Edward Snowden was nominated by a Swedish sociology professor for the Nobel Peace Prize. In a letter to the Norwegian Nobel Committee, Prof. Stefan Svallfors of Umeå University wrote that the National Security Agency whistleblower is an example of how “individuals can stand up for fundamental rights and freedoms.”
“This example is important because since the Nuremberg trials in 1945 has been clear that the slogan ‘I was just following orders’ is never claimed as an excuse for acts contrary to human rights and freedoms,” Svallfors wrote. “Edward Snowden has — in a heroic effort at great personal cost — revealed the existence and extent of the surveillance, the U.S. government devotes electronic communications worldwide.
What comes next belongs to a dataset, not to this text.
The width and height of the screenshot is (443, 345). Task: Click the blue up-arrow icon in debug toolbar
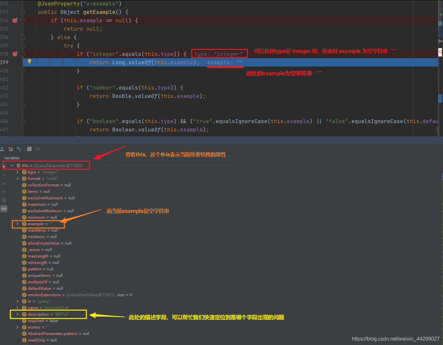pyautogui.click(x=2, y=149)
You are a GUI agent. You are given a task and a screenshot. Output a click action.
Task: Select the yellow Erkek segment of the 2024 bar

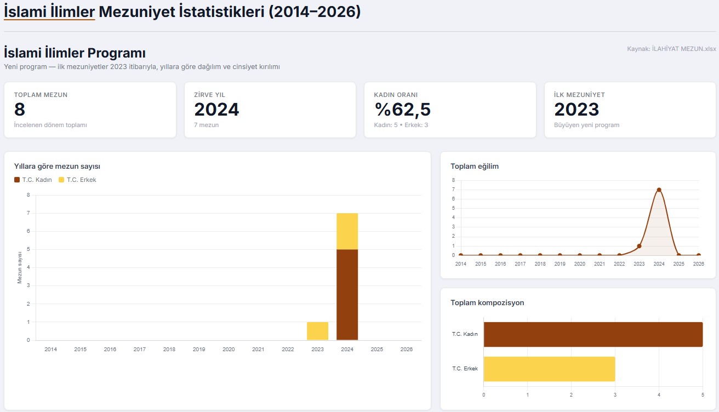point(347,231)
By putting light on this monitoring program — conducted in contravention of national laws and international agreements — Edward Snowden has helped to make the world a little bit better and safer.”
Svallfors felt the committee was wrong for awarding the 2009 award to President Barack Obama “for his extraordinary efforts to strengthen international diplomacy and cooperation between peoples."
He said the decision to award the 2013 Nobel Prize to Snowden would “ help to save the Nobel Peace Prize from the disrepute that incurred by the hasty and ill-conceived decision to award U.S. President Barack Obama [the] 2009 award. It would show its willingness to stand up in defense of civil liberties and human rights, even when such a defense be viewed with disfavor by the world’s dominant military power.”
The professor is a member of the Royal Swedish Academy of Sciences and his research focuses on welfare policies and redistribution in Western countries, according to his profile on the Institute for Futures Studies.